Minister Secretary General of Government
- In office 4 November 1970 – 8 August 1972
- President: Salvador Allende

Minister of the Interior
- In office 8 August 1972 – 2 November 1972
- President: Salvador Allende
- Preceded by: Hernán del Canto
- Succeeded by: Carlos Prats

Personal details
- Born: 23 August 1931 San Bernardo, Chile
- Died: 28 October 1993 (aged 62) Santiago, Chile
- Party: Socialist Party of Chile
- Spouse: Lilia Indart Vargas
- Children: 2
- Alma mater: University of Concepción; University of Chile (Sociology)
- Occupation: Politician
- Profession: Lawyer, sociologist

= Jaime Suárez Bastidas =

Chilean politician (1931–1993)

Jaime León Suárez Bastidas (23 August 1931 – 28 October 1993) was a Chilean lawyer, sociologist and socialist politician.

He served as Minister Secretary General of Government and Minister of the Interior during the presidency of Salvador Allende (1970–1973). In 1973 he was elected senator for the 8th Provincial Constituency, a mandate interrupted by the coup d'état of 11 September 1973.

==Biography==
===Family and studies===
He was born in San Bernardo on 23 August 1931, the son of Héctor Suárez Suárez and Rosario Bastidas Aguirre. He studied at the Liceo de Hombres of Osorno, later at the University of Concepción, where he pursued law, and finally graduated in sociology from the University of Chile in 1956. He married Lilia Indart Vargas, with whom he had two children: Cecilia, a socialist leader, and Bernardo, a journalist and correspondent of EFE in Moscow.

===Professional life===
He began working as a teacher in 1955 at the Liceo of Talcahuano. Between 1956 and 1961 he taught at the Liceo de Hombres y Niñas of Osorno, at the French School and the German Institute of that city. In 1962 he moved to Santiago, becoming professor of sociology at the Universidad Técnica del Estado and researcher at the University of Chile, positions he held until 1970.

==Political career==
His political activity began during high school as founding president of the Student Center of the Osorno Liceo in 1948. That same year he was vice-president of the National Congress of Secondary Students. In 1950 he joined the Socialist Party of Chile (PS), becoming youth leader of the Socialist Youth (JS).

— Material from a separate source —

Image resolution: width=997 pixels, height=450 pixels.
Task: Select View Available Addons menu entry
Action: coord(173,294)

He also served as provincial councillor of the Central Única de Trabajadores de Chile (CUT) in Osorno. Between 1956 and 1961 he was regional leader of the PS, and from 1962 to 1967 national leader. In 1967 he joined the party’s Central Committee, serving until 1973.

In 1970 he was appointed acting deputy secretary general and acted as PS representative in the Unidad Popular coalition, which nominated Salvador Allende for the presidency. Once elected, Allende appointed him Minister Secretary General of Government (1970–1972), and later Minister of the Interior (1972).

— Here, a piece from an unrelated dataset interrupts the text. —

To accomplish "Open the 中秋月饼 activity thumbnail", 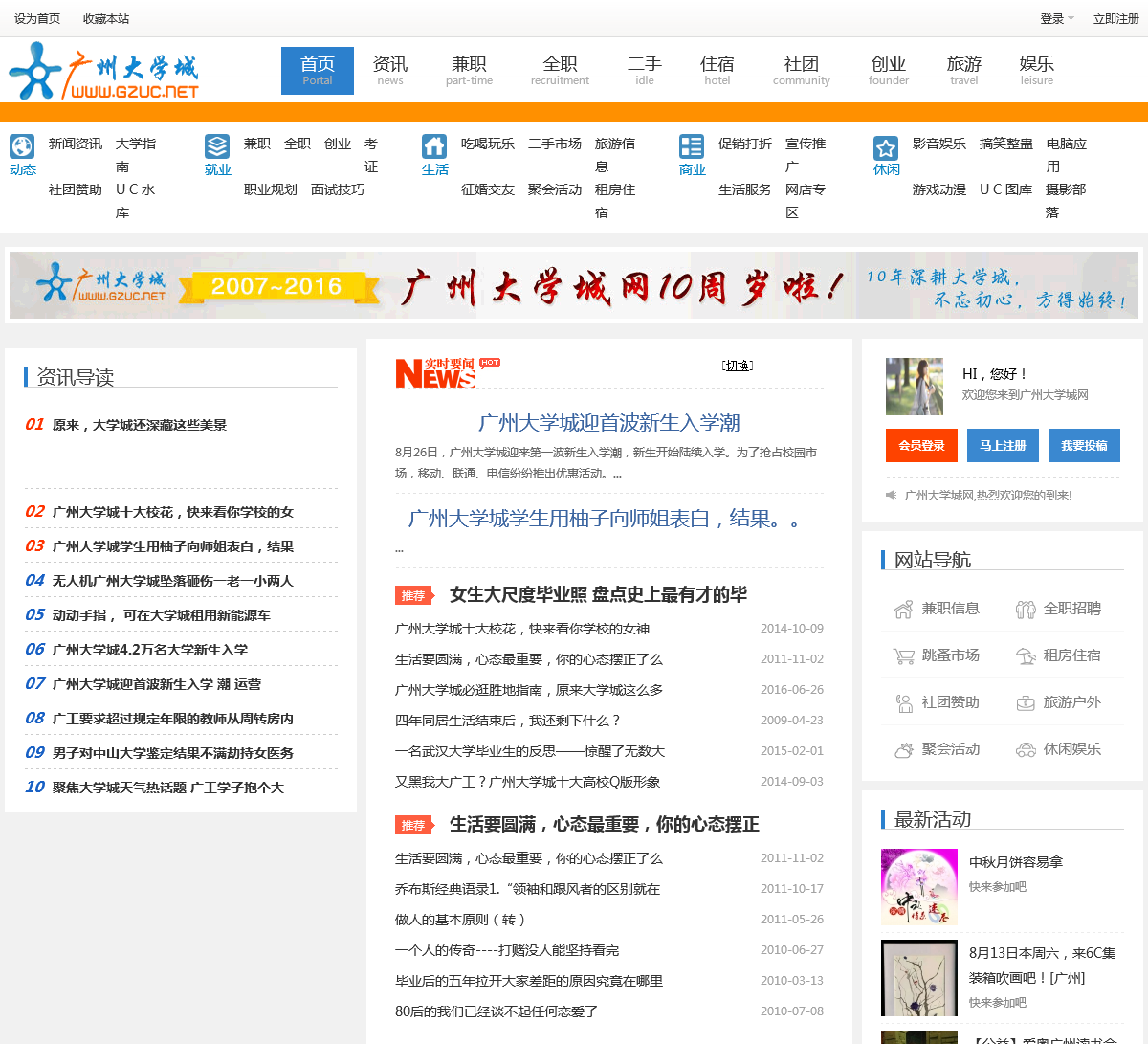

In the 1973 parliamentary elections he was elected senator for Biobío, Malleco and Cautín (1973–1981). He was a member of the commissions on Constitution, Justice, Public Education, Mining, Agriculture and Sports, and of the Socialist parliamentary committee.

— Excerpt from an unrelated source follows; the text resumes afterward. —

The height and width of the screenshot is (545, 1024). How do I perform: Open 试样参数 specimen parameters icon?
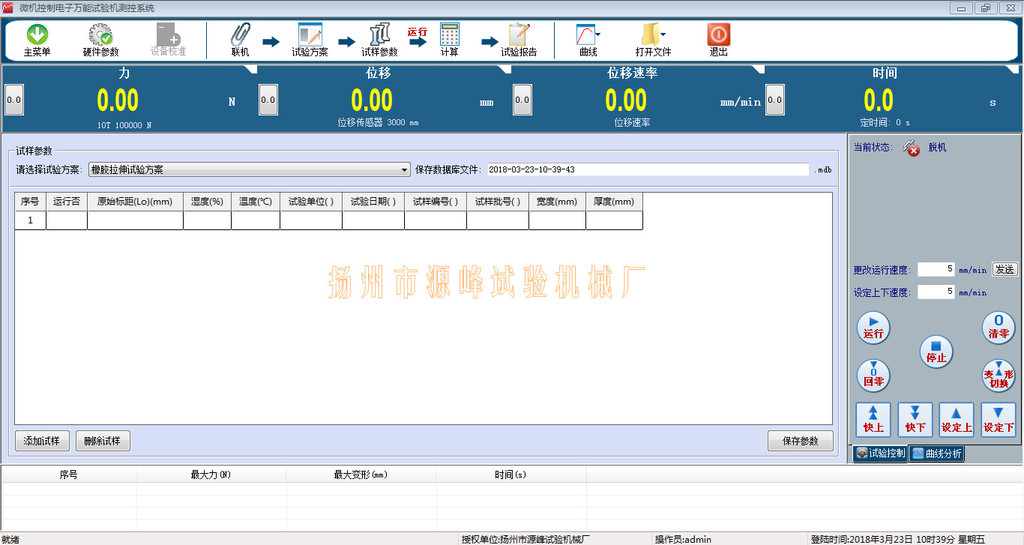point(379,39)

After the 1973 Chilean coup d'état, Congress was dissolved and Suárez went into exile for sixteen years, residing in Peru, Mexico, the Soviet Union, Norway and the German Democratic Republic. In Radio Moscow he hosted the program Cartas desde Chile, for which the dictatorship deprived him of Chilean nationality. He returned to Chile in 1990, recovered his nationality and PS membership, and devoted himself to writing. He published Allende. Visión de un Militante.

==Death==
Jaime Suárez Bastidas died in Santiago on 28 October 1993.